Echo the rows below, starting at the line containing "You are a GUI" and running through the last row. Leave out the pictures.

(Excerpted records)
——————

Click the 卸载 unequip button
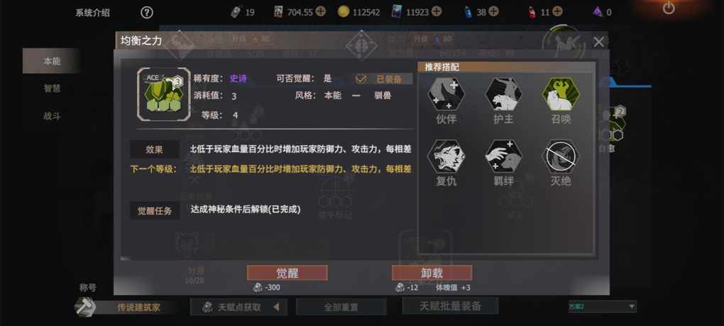 click(x=432, y=273)
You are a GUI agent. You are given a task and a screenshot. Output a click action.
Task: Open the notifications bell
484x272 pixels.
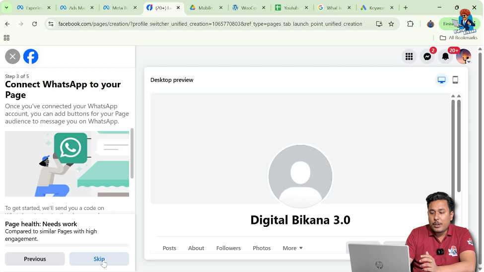point(445,57)
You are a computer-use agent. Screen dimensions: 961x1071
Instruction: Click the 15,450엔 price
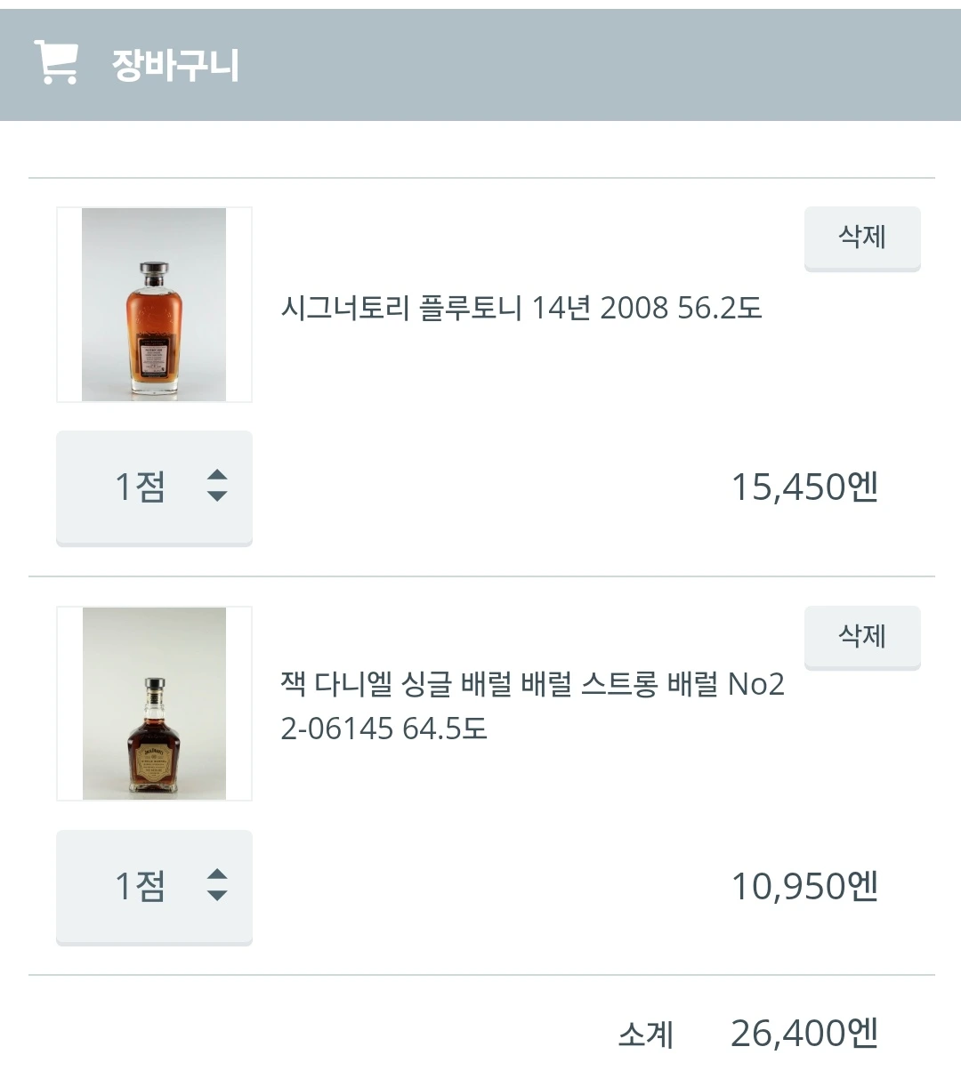tap(804, 487)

——————

(The reply)
You are a GUI agent. You are given a task and a screenshot. Output a click action.
Task: Open the notifications bell
484x272 pixels.
point(445,57)
You are a computer-use agent. Screen dimensions: 961x1071
Instruction: Click the 15,450엔 price
tap(804, 487)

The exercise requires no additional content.